1. ¹ Department of Microbiology, Mie University School of Medicine, Tsu, Mie-ken, Japan
2. ² Institute of Laboratory Animals, Mie University School of Medicine, Tsu, Mie-ken, Japan

Correspondence: Dr H Tsumura, Department of Microbiology, Mie University School of Medicine, 2-174, Edobashi, Tsu, Mie-ken 514, Japan. Email: <tsumura@doc.medic.mie-u.ac.jp>

Received 16 June 1998; Accepted 28 September 1998.

Abstract

Nineteen mAb directed against murine fusion regulatory protein-1 (mFRP-1)/4F2/CD98 were isolated and their biological properties were analysed.
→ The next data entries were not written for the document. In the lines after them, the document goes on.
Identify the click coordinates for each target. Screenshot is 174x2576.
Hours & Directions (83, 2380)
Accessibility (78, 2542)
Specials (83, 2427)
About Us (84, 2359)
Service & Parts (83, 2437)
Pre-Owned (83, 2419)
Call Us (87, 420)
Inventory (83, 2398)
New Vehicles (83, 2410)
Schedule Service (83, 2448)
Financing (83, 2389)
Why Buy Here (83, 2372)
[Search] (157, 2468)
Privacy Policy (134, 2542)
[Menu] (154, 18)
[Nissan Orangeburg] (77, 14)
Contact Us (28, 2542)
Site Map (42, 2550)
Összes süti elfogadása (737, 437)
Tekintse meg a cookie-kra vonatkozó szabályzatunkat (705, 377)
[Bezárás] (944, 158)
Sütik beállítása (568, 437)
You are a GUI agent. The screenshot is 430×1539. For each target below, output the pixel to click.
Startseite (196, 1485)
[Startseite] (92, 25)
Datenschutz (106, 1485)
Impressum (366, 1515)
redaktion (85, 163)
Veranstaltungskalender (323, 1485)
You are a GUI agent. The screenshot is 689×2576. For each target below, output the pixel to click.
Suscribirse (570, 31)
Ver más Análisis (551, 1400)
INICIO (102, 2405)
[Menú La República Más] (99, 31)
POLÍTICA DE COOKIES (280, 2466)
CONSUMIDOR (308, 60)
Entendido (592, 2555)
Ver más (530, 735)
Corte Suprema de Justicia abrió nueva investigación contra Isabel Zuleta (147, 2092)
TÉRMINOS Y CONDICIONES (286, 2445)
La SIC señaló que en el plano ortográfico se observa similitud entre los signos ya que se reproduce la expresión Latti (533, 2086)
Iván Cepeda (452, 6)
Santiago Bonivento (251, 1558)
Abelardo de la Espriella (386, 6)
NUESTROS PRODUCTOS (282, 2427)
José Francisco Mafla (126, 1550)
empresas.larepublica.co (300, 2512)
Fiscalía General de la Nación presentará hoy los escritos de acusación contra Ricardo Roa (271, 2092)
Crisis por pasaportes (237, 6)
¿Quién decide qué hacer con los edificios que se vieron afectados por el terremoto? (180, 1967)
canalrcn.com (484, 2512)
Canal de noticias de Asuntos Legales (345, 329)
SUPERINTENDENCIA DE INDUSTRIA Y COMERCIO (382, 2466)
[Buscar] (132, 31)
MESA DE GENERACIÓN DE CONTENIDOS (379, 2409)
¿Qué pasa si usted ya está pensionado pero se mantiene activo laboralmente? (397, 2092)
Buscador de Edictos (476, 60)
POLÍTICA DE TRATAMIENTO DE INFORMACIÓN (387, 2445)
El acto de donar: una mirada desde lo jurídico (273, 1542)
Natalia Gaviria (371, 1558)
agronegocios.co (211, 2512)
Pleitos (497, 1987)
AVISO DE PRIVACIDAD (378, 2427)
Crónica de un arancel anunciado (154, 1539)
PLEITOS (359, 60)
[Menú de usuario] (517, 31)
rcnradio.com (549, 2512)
Intriguingly, mFRP-1 was found to be an alloantigen, namely, FRP-1.1 (DBA/2 and CBA mice type) and FRP-1.2 (BALB/c, C57BL/6 and C3H/He mice type). The nucleotide sequences of FRP-1.1 and FRP-1.2 were determined, demonstrating that amino acid change at 129 (PR) is related to the alloantigenicity. mFRP-1 is expressed on thymocytes, on spleen cells, on peripheral lymphocytes and on blood monocytes, suggesting that the physiological role in vivo of murine FRP-1 is different from that of human FRP-1. The biological activities of antimFRP-1 mAbs showed by the present study are: (i) enhancement of Newcastle disease virus-induced cell fusion; (ii) suppression of HIVgp160-mediated cell fusion; and (iii) induction of aggregation and multinucleated giant cells of monocytes/macrophages.